Sometimes the obvious is worth repeating 2007-12-24 Mr. Ellis' professional track-record is virtually universally recognized as unassailable. Consistency means everything in investing, and as America's economy of consumption seems prepared to power dive into terrain, Ellis' remarks will be seem either obvious or alarming. After all, the title tells us that it's 'common sense.' And it really is.
If you want drama, watch CNBC. If you want reason, read this book. The entire book is built on painfully obvious observations, so those seeking analytical rigor or "an edge" will be left wanting.
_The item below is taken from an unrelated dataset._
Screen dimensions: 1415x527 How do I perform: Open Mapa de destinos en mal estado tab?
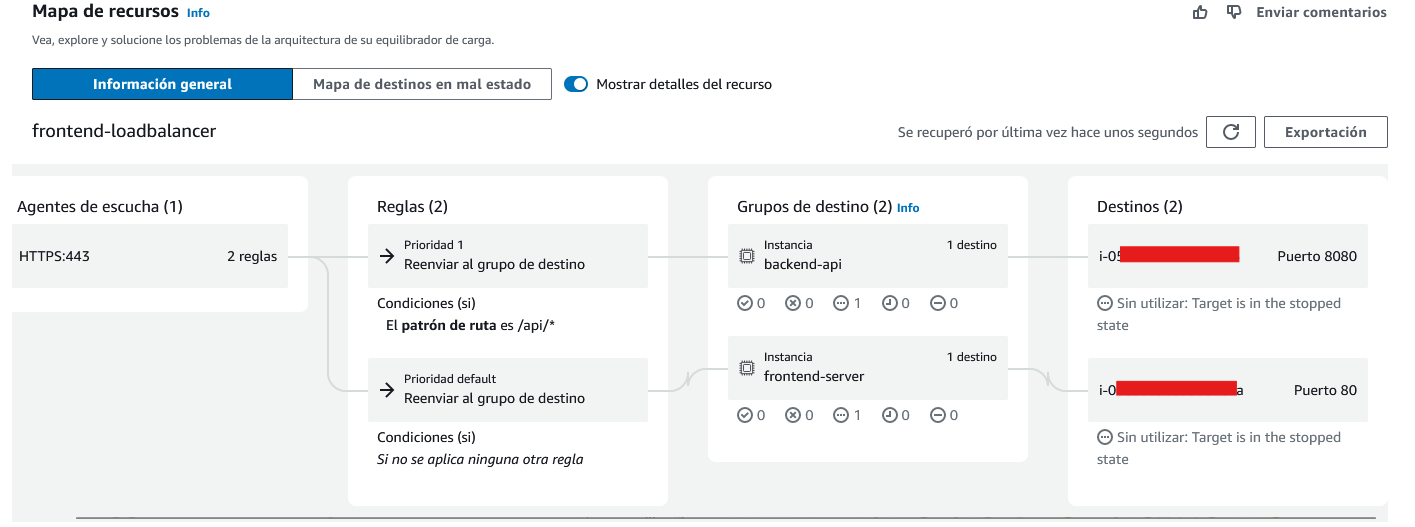click(x=421, y=84)
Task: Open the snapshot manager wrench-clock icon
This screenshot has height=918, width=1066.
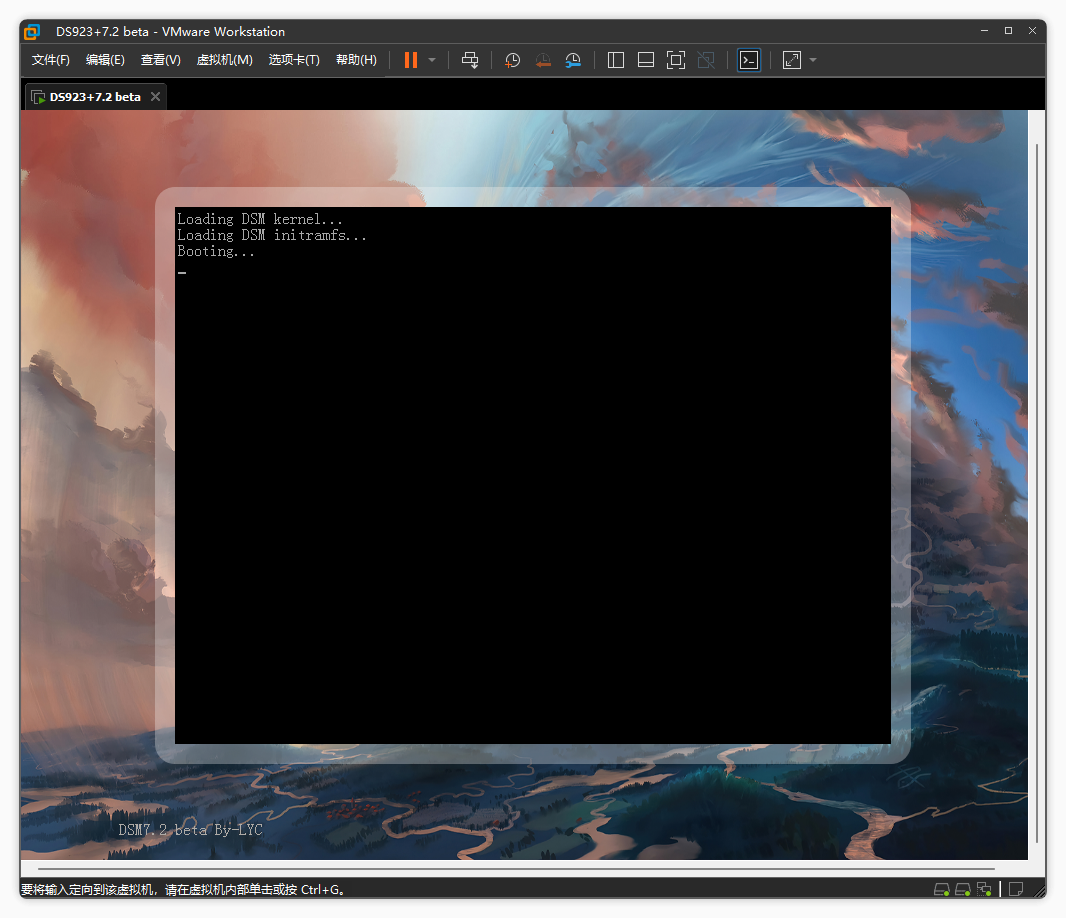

But for patient people, this book offers an opportunity to avoid very predictable mistakes at every turn in the business cycle.
Ellis' advice to wake up and get over the "recession obsession" is particularly timely (again) at the end of 2007. As the markets reprice or just write-down the subprime meltdown by tens of billions at a whack, and as we watch consumer spending remain bewilderingly robust while year-over-year increases in credit card delinquency rates hit double digits and unit energy prices reach for records, the old-timers know *exactly* where this is going. So Ellis tells us: don't dwell on recession; accept that it will be recognized (late, by definition) and position yourself (now!) for the recovery.
Ellis' style is very readable, not always persuasive on the details (again, the lack of rigor) and mostly obvious. But if you didn't get it the first time around, you need to buy this book. Finally, the companion website -- which is free -- will be of interest to (and a timesaver for) many armchair investors.